Point: Turnover from Singapore ops (+16% yoy) was driven largely by higher ridership for its bus and rail, and taxis operations. Overseas turnover dipped 7%, largely due to a weaker GBP, AUD and fewer taxi trips from corporate accounts. The expected net profit fall in 3Q was largely a result of high crude oil price which registered an average of c.US$118/bbl, offset by lower depreciation, leasing charges and other operating expenses.
Cashflow remained healthy, with the Group generating a net operating cashflow of S$141.9m.
Relevance: We believe negatives – high crude oil price, weaker GBP, AUD – have been priced in. Going forward, with crude oil price more than halved from July’s peak, and at under US$60/bbl now, we can expect to see improvements in margins for CDG. We have assumed an average crude oil price of US$100/bbl for FY08 and US$80/bbl for FY09. Except for an impact from a weaker UK taxi business, we expect the Group’s turnover to remain relatively firm.

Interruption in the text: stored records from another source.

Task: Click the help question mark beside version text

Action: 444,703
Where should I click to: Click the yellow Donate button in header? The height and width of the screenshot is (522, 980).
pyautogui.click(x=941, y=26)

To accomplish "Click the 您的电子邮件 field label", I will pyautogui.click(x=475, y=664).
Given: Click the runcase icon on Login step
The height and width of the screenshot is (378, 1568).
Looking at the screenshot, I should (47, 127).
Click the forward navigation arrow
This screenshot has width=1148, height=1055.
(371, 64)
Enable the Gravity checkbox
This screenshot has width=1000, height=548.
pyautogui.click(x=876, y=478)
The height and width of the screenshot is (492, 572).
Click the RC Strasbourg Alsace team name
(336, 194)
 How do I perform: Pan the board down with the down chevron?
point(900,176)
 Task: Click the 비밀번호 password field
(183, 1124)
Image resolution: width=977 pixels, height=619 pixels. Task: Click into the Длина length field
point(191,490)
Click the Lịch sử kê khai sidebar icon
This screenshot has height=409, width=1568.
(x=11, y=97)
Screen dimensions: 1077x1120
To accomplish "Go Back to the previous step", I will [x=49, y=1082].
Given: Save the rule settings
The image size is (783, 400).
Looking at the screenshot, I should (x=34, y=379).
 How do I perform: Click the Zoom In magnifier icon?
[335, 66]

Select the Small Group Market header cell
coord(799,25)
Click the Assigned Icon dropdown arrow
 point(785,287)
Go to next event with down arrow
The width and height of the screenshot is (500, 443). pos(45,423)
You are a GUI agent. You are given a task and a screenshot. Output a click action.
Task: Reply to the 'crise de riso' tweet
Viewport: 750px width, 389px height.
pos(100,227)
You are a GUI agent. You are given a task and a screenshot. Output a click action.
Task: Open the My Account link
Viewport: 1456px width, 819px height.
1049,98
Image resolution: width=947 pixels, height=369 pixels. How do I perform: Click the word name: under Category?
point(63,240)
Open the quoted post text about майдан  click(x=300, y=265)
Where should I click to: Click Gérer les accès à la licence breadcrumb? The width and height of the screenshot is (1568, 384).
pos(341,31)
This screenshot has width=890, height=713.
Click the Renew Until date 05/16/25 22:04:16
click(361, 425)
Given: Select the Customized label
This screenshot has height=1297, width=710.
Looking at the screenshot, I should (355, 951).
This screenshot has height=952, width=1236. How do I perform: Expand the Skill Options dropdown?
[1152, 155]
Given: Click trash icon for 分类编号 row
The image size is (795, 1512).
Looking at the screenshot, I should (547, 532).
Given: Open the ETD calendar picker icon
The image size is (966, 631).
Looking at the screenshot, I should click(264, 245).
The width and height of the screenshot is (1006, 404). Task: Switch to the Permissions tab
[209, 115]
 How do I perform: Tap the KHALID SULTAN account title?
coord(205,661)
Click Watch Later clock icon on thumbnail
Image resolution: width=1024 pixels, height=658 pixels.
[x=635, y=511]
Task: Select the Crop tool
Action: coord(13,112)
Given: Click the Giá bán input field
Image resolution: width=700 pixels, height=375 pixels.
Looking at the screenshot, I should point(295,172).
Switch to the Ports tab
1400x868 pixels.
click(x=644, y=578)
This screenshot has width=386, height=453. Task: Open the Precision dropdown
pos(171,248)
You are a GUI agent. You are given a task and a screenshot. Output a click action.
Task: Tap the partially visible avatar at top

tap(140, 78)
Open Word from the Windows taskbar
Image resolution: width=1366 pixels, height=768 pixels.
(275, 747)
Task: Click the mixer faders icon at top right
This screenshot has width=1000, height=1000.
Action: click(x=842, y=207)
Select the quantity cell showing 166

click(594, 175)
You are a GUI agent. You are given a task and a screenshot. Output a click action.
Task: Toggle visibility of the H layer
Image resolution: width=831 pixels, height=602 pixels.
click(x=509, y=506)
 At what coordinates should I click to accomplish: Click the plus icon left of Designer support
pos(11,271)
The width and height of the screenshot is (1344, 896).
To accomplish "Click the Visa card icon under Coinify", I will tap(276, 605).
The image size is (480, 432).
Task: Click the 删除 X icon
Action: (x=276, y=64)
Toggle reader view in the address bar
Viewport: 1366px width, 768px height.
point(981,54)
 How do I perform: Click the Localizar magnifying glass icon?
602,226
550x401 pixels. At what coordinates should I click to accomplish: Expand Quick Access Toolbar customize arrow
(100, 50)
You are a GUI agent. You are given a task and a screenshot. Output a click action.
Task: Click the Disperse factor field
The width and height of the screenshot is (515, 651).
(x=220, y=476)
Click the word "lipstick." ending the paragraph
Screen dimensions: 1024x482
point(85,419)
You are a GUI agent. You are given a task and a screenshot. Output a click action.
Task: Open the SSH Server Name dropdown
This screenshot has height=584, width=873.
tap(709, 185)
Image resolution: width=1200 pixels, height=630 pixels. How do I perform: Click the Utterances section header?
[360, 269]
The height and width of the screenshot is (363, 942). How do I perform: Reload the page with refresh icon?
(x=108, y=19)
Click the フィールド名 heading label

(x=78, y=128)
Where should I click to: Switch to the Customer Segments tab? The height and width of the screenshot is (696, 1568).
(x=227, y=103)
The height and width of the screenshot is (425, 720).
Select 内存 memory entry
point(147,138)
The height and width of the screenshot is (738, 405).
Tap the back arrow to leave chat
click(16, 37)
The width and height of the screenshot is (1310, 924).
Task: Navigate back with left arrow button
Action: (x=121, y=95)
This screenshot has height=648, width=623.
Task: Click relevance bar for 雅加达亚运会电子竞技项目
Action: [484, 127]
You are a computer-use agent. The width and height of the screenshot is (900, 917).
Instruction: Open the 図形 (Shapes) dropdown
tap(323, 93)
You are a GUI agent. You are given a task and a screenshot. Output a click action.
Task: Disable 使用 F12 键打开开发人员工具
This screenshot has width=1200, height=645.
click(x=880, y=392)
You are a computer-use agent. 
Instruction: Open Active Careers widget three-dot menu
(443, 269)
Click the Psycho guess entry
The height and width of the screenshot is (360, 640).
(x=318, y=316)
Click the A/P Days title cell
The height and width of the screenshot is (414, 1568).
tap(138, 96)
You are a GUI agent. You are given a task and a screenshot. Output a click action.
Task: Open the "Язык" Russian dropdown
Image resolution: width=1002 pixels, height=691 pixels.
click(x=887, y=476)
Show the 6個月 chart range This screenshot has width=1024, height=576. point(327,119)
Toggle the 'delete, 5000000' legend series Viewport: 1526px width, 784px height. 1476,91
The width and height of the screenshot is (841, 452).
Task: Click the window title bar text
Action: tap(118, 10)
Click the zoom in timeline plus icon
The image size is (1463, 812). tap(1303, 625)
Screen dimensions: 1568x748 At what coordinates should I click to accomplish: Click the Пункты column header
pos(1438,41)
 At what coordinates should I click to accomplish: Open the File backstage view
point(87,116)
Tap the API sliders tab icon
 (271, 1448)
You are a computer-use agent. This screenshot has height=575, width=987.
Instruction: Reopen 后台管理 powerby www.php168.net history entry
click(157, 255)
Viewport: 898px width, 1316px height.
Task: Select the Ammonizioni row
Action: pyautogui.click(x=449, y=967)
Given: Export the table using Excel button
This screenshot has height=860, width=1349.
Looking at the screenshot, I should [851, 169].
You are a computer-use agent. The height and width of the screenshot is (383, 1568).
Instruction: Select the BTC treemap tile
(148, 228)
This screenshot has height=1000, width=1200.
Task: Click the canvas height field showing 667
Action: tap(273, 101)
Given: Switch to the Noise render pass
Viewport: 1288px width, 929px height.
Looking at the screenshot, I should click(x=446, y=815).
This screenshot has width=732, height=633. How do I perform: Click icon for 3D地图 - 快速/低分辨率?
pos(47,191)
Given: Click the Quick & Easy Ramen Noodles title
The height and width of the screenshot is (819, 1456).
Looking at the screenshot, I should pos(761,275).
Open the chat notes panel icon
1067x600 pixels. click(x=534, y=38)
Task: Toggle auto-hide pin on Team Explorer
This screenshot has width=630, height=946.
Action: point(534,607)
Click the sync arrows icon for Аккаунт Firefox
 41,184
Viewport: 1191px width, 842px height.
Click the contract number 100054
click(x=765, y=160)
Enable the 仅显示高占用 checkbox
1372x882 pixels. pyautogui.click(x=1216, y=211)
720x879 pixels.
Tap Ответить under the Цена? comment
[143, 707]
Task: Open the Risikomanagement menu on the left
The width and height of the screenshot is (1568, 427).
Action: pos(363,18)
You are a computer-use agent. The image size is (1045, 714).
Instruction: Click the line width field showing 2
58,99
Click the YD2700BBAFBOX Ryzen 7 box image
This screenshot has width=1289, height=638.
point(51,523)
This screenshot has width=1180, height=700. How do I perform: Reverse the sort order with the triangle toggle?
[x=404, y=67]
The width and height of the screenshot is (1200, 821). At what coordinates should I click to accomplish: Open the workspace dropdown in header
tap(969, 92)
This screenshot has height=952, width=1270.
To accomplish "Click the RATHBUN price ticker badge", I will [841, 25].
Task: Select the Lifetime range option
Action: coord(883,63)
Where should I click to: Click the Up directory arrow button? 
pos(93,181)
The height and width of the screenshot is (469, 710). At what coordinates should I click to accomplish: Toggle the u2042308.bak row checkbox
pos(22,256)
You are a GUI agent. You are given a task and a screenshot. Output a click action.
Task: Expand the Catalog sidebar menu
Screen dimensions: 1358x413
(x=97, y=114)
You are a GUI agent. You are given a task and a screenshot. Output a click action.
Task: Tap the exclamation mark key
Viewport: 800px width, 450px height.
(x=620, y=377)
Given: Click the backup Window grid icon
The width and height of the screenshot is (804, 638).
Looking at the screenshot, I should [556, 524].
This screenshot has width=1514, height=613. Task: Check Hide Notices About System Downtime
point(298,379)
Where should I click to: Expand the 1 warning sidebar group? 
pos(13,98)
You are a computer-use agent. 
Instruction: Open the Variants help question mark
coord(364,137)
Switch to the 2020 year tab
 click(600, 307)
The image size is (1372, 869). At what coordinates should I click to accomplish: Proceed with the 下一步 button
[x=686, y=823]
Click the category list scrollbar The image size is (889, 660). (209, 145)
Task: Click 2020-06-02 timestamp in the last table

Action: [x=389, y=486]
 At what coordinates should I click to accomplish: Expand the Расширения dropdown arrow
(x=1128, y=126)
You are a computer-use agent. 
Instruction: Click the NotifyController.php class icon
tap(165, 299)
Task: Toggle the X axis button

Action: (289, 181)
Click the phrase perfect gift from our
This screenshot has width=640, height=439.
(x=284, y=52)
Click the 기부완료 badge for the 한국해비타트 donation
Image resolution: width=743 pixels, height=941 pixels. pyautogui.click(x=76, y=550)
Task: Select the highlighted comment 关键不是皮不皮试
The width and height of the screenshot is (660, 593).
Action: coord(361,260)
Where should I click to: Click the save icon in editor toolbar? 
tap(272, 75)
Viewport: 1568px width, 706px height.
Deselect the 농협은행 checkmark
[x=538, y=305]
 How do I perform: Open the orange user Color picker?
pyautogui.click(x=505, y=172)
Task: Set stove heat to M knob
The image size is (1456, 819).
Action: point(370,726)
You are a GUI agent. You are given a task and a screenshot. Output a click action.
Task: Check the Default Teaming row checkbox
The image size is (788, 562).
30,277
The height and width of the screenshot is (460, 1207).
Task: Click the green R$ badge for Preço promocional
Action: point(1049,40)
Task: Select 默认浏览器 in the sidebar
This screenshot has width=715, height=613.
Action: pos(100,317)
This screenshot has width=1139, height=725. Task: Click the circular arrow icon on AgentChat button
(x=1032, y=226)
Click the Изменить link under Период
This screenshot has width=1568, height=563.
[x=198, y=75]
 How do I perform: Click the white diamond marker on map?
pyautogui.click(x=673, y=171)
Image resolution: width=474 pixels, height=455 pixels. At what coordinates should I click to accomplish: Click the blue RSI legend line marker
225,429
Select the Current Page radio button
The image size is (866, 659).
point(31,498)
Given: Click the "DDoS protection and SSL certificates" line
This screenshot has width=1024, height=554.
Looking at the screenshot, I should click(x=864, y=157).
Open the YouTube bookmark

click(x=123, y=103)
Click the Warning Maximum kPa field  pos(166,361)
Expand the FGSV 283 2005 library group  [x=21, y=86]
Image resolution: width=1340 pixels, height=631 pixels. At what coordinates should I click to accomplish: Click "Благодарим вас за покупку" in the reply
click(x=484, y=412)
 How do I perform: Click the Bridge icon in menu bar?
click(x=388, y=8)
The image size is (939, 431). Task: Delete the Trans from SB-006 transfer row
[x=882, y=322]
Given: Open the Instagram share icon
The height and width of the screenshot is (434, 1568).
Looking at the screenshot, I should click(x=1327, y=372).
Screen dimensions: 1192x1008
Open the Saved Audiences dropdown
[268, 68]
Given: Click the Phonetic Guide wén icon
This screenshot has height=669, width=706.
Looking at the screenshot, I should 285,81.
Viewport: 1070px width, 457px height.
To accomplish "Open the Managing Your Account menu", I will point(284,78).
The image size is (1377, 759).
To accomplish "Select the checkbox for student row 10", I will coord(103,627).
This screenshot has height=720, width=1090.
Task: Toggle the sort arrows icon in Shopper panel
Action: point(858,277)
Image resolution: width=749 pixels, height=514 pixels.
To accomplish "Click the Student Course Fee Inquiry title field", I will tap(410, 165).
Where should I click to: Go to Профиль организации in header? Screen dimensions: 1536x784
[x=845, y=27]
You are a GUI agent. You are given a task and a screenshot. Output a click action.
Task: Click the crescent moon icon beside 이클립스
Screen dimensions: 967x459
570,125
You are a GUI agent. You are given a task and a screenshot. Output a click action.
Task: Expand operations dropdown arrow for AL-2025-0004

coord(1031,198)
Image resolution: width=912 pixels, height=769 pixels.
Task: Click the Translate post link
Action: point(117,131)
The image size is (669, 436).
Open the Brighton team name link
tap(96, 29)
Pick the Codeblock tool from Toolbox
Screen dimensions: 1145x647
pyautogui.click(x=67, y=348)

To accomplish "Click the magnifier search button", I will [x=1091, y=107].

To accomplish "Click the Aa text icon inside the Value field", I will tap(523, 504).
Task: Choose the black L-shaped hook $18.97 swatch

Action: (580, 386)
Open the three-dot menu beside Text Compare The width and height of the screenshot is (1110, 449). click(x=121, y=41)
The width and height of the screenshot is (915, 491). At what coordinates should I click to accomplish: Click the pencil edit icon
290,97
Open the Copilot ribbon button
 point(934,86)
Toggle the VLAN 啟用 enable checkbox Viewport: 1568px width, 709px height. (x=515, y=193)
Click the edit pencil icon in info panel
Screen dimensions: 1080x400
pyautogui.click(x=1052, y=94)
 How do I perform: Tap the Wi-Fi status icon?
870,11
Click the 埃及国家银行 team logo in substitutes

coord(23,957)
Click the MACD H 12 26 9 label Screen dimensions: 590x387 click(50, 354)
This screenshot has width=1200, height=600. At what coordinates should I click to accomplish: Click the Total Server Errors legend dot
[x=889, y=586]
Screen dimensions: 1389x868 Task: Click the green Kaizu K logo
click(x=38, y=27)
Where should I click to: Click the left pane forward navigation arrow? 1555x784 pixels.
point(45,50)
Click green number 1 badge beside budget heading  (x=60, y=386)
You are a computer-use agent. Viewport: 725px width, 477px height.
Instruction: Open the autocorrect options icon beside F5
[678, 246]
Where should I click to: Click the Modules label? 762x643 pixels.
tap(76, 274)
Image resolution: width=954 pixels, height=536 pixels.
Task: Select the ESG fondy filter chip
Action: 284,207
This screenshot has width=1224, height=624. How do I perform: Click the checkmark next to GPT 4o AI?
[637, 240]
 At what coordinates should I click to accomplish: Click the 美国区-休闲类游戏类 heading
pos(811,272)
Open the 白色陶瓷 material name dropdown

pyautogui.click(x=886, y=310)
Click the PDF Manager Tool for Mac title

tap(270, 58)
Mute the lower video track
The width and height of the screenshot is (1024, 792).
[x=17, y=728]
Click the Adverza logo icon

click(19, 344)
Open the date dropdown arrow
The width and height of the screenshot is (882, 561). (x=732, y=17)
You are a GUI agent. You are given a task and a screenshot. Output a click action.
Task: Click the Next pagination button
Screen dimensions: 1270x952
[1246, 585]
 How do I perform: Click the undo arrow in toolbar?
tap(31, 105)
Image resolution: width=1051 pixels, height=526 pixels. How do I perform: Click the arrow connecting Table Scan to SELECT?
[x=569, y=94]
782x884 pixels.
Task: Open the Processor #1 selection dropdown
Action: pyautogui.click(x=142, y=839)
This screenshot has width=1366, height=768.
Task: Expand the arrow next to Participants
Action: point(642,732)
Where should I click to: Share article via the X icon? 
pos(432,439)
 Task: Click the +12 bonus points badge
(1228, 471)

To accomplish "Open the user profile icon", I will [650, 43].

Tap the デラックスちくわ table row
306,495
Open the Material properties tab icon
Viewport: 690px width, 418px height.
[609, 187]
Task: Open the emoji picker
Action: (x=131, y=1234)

Maintain Buy, TP: S$1.59. Our DCF valuation is S$1.83 (WACC 10%, terminal growth 1%), equating to 21x on FY08F EPS. But, this is at the higher range of its historical trading band and with the focus on near term earnings we pegged our TP to its historical mid-point average PE of c.15x instead. With its strong balance sheet, healthy operating cashflow and net cash position, we believe it is in an enviable position to acquire assets during testing current times.